En revanche, si la peine encourue est la réclusion ou la détention à temps cette fois et non pas à perpétuité, le minimum sera d’un an. Donc, un minimum, une sorte de plancher a été prévu uniquement en matière criminelle.

  • S’agissant des peines d’amende, le Juge doit, selon l’article 132-24, adapter le montant de celle-ci aux ressources et aux charges du condamné – on en avait déjà dit un mot.
  • S’agissant des peines alternatives cette fois, le législateur prévoit parfois un minimum, par exemple en matière de travail d’intérêt général – je vous renvoie à ce que nous avons dit à ce propos – mais, en dehors des cas particuliers, le juge est libre dans la limite, là encore, des maxima prévus par le législateur.
  • S’agissant des circonstances atténuantes, comme vous le savez, celles-ci ont été supprimées textuellement dans le Nouveau Code pénal, mais cela ne veut pas dire qu’elles ont complètement disparues, elles continuent d’exister implicitement, le législateur ne prévoyant plus que les peines plafond, sauf – comme on vient de le dire – pour la prison en matière criminelle, et bien le juge apprécie donc désormais tout à fait librement l’indulgence, la mansuétude qu’il veut appliquer sans avoir à motiver sa décision d’octroyer le bénéfice de circonstances atténuantes.
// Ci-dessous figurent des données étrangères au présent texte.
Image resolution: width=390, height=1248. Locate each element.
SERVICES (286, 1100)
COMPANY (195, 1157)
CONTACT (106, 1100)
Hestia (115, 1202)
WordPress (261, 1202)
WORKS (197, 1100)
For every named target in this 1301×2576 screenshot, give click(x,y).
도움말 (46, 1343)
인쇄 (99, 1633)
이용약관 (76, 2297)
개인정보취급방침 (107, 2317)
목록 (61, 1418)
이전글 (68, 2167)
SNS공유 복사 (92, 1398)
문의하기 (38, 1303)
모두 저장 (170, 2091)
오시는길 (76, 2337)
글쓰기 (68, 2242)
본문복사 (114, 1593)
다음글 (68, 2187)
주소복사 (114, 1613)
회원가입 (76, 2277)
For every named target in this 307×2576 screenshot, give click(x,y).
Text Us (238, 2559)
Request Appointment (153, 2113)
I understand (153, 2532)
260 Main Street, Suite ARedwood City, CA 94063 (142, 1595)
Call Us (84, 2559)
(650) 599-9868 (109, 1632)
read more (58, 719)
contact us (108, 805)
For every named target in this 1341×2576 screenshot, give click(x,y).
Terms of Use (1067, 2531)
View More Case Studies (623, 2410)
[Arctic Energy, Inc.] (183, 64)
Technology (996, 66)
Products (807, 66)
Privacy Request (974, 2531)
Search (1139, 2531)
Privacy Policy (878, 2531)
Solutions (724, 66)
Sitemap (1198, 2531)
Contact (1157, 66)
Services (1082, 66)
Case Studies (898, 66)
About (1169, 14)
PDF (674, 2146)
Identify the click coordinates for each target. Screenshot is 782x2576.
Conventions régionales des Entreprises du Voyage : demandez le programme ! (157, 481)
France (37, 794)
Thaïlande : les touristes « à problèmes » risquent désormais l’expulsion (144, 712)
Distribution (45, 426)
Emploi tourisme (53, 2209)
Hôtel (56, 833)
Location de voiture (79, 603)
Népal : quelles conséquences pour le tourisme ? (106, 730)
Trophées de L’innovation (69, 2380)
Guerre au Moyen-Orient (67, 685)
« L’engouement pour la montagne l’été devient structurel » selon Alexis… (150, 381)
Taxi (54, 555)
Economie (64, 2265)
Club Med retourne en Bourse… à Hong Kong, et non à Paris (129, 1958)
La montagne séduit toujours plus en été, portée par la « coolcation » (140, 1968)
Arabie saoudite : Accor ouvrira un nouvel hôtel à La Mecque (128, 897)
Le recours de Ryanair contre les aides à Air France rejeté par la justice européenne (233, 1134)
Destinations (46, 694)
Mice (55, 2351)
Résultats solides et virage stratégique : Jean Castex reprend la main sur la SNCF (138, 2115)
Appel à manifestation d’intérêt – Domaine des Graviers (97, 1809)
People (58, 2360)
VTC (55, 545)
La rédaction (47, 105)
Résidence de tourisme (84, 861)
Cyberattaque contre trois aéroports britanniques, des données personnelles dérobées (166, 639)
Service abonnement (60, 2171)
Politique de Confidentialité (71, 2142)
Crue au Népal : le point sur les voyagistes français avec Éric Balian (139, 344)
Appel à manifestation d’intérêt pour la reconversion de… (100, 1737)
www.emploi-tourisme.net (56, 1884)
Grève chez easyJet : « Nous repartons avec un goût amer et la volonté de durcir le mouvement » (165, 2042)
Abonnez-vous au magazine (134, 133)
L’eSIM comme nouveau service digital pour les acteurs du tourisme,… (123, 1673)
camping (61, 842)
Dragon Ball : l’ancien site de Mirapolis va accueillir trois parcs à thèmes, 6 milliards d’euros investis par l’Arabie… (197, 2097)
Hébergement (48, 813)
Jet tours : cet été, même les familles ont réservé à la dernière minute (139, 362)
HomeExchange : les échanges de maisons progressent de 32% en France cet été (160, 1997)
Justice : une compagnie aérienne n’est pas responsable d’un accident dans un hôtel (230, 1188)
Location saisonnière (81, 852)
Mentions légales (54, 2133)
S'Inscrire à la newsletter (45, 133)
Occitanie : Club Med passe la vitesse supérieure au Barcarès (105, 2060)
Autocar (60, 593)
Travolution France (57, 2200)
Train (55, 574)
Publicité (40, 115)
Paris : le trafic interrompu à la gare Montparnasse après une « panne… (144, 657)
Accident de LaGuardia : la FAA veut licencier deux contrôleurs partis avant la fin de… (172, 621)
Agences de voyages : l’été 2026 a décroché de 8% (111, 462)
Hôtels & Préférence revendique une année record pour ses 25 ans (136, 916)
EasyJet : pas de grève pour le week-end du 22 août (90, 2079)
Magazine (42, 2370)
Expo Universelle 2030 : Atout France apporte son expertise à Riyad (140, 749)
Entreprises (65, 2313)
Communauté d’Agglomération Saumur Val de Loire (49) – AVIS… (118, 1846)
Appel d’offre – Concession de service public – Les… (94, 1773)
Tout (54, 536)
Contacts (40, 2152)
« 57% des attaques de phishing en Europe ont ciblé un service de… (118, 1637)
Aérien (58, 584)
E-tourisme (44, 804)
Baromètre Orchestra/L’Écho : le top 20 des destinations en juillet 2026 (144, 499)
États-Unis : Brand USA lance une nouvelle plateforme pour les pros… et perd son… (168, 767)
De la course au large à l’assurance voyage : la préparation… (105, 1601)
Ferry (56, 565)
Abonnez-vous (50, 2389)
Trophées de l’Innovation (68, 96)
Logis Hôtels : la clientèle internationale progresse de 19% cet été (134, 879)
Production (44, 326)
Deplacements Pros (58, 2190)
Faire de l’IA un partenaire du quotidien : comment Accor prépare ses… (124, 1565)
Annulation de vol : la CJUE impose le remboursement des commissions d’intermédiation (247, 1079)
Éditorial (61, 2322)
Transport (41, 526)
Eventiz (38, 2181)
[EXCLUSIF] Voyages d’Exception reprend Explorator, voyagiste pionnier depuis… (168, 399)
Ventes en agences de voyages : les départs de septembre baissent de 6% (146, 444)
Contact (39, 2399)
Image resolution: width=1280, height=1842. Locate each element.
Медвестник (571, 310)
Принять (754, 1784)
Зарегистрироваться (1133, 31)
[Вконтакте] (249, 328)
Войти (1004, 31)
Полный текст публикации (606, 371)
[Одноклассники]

  • S’agissant de l’excuse de provocation, en en a déjà dit un mot, celle-ci a été supprimée également dans le nouveau Code, elle prévoyait un abaissement de peine en cas de provocation mais selon un barème extrêmement précis. Et bien, cette cause de réduction de peine est désormais là encore librement appréciée par le Juge qui en tient compte ou non lors de la fixation de la peine.

Donc un quantum de peines laissé à la libre appréciation du juge dans la limite des maxima bien entendu quel que soit le type de peines, peine principale, peine alternative ou encore dans le cadre des excuses ou des circonstances atténuantes.